◆ WRITTEN REQUEST
Convert the listing below into a JSON array of strings with one string per line, leaving out any blank lines.

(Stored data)
⟨
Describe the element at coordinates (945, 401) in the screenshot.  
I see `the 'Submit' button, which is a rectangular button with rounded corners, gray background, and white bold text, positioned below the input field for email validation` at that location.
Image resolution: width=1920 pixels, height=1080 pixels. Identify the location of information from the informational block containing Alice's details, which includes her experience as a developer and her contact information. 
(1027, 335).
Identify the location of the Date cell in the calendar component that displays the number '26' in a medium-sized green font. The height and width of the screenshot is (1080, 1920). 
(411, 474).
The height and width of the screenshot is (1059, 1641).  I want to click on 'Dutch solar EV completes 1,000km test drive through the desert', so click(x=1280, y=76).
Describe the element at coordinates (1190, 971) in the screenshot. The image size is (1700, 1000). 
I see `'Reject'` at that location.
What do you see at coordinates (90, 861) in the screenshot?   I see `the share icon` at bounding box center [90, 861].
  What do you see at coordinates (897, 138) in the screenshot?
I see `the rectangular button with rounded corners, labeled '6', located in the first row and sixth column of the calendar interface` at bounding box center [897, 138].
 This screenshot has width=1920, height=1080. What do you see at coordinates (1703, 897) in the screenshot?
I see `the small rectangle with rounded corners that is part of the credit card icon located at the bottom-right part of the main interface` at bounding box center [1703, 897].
⟩
◆ WRITTEN RESPONSE
[
  "Describe the element at coordinates (945, 401) in the screenshot.  ",
  "I see `the 'Submit' button, which is a rectangular button with rounded corners, gray background, and white bold text, positioned below the input field for email validation` at that location.",
  "Image resolution: width=1920 pixels, height=1080 pixels. Identify the location of information from the informational block containing Alice's details, which includes her experience as a developer and her contact information. ",
  "(1027, 335).",
  "Identify the location of the Date cell in the calendar component that displays the number '26' in a medium-sized green font. The height and width of the screenshot is (1080, 1920). ",
  "(411, 474).",
  "The height and width of the screenshot is (1059, 1641).  I want to click on 'Dutch solar EV completes 1,000km test drive through the desert', so click(x=1280, y=76).",
  "Describe the element at coordinates (1190, 971) in the screenshot. The image size is (1700, 1000). ",
  "I see `'Reject'` at that location.",
  "What do you see at coordinates (90, 861) in the screenshot?   I see `the share icon` at bounding box center [90, 861].",
  "  What do you see at coordinates (897, 138) in the screenshot?",
  "I see `the rectangular button with rounded corners, labeled '6', located in the first row and sixth column of the calendar interface` at bounding box center [897, 138].",
  " This screenshot has width=1920, height=1080. What do you see at coordinates (1703, 897) in the screenshot?",
  "I see `the small rectangle with rounded corners that is part of the credit card icon located at the bottom-right part of the main interface` at bounding box center [1703, 897]."
]